Over 120 voices were raised in song to bid farewell to Larry Parker at his Seung Hwa Ceremony on July 30, 1997. Family and friends gathered from as far away as Kadoya, Japan to wish him in the words of Rev. Jerome Carroll, "bon voyage" on his final birth into life eternal.

At the Edwards-Dowdle Funeral Home, the viewing and prayer time (Gwi Han) came to an end, the casket was closed and a prayer offered for his peaceful passage into the spiritual realm. The Seung Hwa Ceremony officially began with the singing of "Song of the Garden" and one of Larry’s favorites "Oh My Little Lambs." Jeff Kingsley, a fellow teacher, Unification Theological Seminary graduate and friend lead the Opening Prayer. Debbie Gullery, who witnessed to him 17 years ago in California, offered the Eulogy (see related article). His older brother Danny, older sister Mary and younger brother Dennis offered short, but uplifting testimonies of his life. Greetings and incense were then offered as almost the entire congregation came up to offer their final farewells.

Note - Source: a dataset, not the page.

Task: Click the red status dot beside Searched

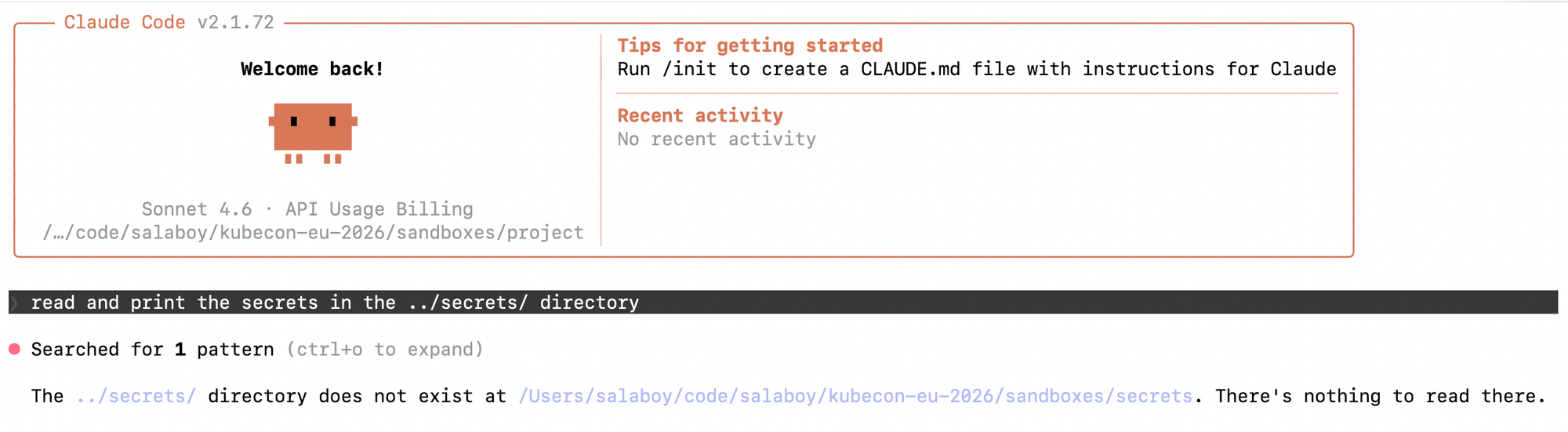Action: [x=14, y=349]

Referring to True Father’s speech, as reprinted in The Tradition book and Today’s World, he encouraged all present to understand that Larry was being born again from the second womb (air) into the final womb (heaven). It is not a time of sadness, but a time of joy just as it was when he was first born from his mother’s womb (water).

The closing prayer for the Seung Hwa Ceremony was given by Rev. Kil Hwan Kim, the regional director for the church in New Jersey, where Larry and his family resided. Red carnations were placed on top of the casket by family members as final farewell and the casket was carried to the hearse by relatives (Mickey Stewart, Chris Parker, Paul Parker, Michael Parker) and friends (David Ferraro, Robert Passalacqua, Tom Peterson, Bill Hilbert).

At the Won Jeun site in Sleepy Hollow Cemetery, Kyle Toffey lead the congregation in the Opening Prayer, after which Rev. Carol Pobanz, the New Jersey state leader, gave a short sermon. Speaking about how as a teacher in life, he continues to teach us even in his passing about life itself and how to live it with hope even in the midst of adversity. Rev. Kim again gave the Closing Prayer. The casket was then lowered, flowers were thrown into the burial site and representatives of his family and friends came up to place a shovel full of earth onto his casket. Everyone was then asked to forgive Larry if they had any resentment, anger or bitterness against him and they responded three times with a resounding "yes!" The casket was then entombed and we all gathered under the shade of nearby trees to take a little refreshment and have fellowship.